Shevaun Haviland, director-general of the British Chambers of Commerce, said she would keep pushing the government to build on the warm words of recent diplomatic exchanges on resetting UK-EU relations to deliver material improvements for exporters.
“We feel like the mood music is moving in the right direction. That’s good, but it’s not even nearly enough,” she told the Financial Times ahead of the BCC’s international trade conference in London on Thursday.
Haviland said the BCC would be looking to “apply pressure” on the government by hosting a meeting of UK and EU business and political leaders ahead of the EU-UK summit on May 19 that will formally kick off the reset process.
“We absolutely want them to be ambitious . . . they need to set the ambition high and move quickly with a clear timeline.”
Her intervention comes as Prime Minister Sir Keir Starmer’s government is in the midst of a delicate negotiation with Washington to try to avoid the “reciprocal tariffs” due to be imposed by President Donald Trump from the start of April.
UK foreign secretary David Lammy will address the BCC’s conference and warn that Britain must grapple with broader economic flux. The “multilateral rules and institutions which were built to manage the global economy are not just facing challenges, they are under threat”, he will say, citing international climate finance and trade dispute resolution as crucial areas of dysfunction.
Declaring the “laissez-faire approach to globalisation, which ruled from 1989 to 2008” to be “dead and buried”, he will say he has instructed the Foreign Office to “turbocharge” economically beneficial relationships, including with the EU, US and China — which account for two-thirds of Britain’s external trade — but also deepen partnerships with markets such as Japan.
The move dovetails with wider reforms under way at the Foreign Office, including the creation of a departmental delivery board that will set hard targets for ambassadors and senior managers on trade and investment, migration and national security. Lammy is also planning to restructure the department, significantly boosting the UK’s diplomatic headcount overseas while reducing it in London.
Haviland said that the government must keep a “cool head” with Washington while doing more to back British exports around the world that have underperformed both EU and other G7 economies since the Covid-19 pandemic.
“The government needs to put more money into export support,” she said. “The government looks at it as a cost, but we’re telling them that it’s a return on investment because businesses that trade are more resilient, last longer, pay better and they pay more tax.”
A 2024 study by Aston Business School estimated that UK exports to the EU were 17 per cent lower than if Brexit had not occurred, a hit acknowledged by Cabinet Office minister Nick-Thomas Symonds in a speech in Cambridge last week on the EU-UK reset.
However, the government has said it will stick to its manifesto “red lines” on not rejoining the EU single market, entering a customs union with the EU or agreeing a youth mobility deal that would allow 18- 30-year olds on both sides to live and work in each others’ countries for two to three years.

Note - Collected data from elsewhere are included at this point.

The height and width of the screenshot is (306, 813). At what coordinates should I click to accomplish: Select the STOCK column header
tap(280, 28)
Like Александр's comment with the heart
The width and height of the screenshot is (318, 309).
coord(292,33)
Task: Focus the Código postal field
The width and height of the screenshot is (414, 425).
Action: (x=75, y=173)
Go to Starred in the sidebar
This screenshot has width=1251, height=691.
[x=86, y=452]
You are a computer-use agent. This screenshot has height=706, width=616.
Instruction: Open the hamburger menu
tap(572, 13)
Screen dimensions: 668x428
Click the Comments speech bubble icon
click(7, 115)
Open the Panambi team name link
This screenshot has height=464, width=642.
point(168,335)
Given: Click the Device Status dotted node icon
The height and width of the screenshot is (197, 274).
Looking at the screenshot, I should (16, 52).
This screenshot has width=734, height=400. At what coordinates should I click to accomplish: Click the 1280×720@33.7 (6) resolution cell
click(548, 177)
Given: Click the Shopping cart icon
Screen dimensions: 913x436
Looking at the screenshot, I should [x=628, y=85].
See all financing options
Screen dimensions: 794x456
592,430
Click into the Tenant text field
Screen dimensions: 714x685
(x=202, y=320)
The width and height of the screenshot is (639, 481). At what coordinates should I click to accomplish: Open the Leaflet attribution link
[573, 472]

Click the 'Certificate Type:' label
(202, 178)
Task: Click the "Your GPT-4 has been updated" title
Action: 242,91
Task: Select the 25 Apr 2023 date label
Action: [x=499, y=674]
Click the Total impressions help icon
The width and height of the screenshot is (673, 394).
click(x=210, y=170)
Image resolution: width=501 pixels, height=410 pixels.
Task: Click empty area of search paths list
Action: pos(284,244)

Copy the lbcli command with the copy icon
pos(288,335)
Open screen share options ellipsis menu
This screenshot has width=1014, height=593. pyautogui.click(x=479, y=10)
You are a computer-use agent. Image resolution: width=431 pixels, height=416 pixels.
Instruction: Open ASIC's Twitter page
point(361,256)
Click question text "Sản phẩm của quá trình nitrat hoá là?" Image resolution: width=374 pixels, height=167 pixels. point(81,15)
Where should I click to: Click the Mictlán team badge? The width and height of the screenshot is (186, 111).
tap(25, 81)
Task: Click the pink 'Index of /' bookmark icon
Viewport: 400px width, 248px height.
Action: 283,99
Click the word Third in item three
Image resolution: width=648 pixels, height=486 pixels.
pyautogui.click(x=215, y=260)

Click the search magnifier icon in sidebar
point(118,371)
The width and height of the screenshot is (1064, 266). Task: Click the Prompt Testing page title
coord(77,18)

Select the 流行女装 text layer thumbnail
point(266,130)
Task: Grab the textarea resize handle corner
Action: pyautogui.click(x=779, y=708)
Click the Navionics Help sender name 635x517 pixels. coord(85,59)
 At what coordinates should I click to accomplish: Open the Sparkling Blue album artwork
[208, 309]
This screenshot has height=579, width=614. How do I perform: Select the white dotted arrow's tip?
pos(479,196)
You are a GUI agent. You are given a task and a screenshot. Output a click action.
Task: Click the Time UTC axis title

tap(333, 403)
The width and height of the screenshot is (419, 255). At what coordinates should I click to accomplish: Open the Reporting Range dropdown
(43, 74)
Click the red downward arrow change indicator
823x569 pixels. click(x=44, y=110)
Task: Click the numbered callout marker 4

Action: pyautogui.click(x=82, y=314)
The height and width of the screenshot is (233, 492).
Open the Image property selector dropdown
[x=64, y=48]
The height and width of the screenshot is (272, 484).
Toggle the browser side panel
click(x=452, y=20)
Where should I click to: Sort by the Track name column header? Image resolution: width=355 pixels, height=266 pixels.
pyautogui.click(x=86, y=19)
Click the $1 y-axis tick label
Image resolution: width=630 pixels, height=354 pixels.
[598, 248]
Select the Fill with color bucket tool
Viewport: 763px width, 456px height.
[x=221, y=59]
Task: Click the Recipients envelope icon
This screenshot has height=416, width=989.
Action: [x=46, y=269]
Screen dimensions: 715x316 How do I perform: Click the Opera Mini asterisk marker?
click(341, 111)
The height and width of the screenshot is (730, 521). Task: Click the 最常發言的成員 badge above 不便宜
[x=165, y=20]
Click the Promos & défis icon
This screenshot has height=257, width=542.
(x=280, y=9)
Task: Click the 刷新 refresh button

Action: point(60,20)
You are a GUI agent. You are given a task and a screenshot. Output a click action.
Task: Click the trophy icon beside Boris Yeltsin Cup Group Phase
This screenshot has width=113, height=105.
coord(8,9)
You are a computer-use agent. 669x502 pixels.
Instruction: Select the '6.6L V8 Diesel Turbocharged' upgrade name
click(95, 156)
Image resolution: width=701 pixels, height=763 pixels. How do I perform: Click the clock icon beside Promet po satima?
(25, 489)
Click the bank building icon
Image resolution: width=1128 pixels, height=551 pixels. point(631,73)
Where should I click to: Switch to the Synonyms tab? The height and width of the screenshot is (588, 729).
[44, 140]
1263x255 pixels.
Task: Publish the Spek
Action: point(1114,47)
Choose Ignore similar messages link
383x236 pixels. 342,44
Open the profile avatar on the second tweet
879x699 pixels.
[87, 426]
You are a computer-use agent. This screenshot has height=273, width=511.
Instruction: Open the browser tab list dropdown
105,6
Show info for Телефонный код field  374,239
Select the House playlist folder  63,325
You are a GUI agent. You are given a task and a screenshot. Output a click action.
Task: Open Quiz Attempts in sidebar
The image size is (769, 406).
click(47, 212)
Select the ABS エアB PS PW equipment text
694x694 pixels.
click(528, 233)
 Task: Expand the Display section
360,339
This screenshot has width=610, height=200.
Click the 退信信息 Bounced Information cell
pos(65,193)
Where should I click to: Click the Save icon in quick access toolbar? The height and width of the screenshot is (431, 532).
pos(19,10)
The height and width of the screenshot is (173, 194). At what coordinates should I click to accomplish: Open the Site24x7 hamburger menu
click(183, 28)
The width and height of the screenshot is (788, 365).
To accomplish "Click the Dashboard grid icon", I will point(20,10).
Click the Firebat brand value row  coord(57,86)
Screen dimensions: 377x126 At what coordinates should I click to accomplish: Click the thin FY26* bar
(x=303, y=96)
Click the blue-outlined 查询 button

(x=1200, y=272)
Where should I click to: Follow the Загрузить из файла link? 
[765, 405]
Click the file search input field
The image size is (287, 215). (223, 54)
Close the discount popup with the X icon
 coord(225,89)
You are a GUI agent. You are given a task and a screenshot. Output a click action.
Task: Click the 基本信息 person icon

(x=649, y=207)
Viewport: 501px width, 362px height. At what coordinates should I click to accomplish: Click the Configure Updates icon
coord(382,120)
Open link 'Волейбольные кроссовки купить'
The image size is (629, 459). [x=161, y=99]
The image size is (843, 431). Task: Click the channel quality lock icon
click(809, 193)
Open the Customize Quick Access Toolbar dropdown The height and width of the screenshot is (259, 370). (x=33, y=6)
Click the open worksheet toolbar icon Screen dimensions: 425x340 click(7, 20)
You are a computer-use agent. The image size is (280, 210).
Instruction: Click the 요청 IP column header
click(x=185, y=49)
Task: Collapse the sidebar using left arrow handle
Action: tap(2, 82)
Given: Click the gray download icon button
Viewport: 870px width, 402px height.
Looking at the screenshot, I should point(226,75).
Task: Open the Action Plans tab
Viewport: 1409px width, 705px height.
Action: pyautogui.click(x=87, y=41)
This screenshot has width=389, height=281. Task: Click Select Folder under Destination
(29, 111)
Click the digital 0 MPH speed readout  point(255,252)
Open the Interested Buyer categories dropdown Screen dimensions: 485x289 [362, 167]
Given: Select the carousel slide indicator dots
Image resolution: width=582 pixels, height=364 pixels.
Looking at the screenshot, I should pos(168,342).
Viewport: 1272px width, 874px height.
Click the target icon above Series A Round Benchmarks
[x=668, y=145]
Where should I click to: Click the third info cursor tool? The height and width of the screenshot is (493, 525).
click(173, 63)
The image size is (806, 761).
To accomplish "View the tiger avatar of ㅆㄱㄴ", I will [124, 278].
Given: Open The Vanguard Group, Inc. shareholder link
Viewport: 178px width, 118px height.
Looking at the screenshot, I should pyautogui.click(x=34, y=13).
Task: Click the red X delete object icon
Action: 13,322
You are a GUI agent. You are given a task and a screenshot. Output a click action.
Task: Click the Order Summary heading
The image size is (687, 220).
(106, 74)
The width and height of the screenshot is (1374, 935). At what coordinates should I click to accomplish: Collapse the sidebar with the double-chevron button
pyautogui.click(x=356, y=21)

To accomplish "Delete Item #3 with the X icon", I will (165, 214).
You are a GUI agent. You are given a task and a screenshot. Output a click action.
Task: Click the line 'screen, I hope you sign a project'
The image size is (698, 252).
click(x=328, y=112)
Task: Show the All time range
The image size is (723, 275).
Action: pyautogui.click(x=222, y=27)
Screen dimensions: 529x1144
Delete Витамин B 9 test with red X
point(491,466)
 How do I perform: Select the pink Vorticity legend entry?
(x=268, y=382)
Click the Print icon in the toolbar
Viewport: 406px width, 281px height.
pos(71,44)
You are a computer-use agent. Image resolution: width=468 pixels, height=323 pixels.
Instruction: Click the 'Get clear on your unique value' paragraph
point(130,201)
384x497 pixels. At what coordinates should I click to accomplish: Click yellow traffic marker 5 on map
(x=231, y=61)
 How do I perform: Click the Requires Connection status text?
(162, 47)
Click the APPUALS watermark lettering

Haviland said the BCC continued to press the government to take deeper measures to improve trade, including joining the Pan-Euro-Mediterranean customs area, removing safety and security declarations for goods and seeking a deal to improve professional mobility.
“We were with a chocolate business the other day. It exports to 50 different markets. It takes two days to get product to the US and sometimes it takes two weeks to get to France and Spain — still,” she added.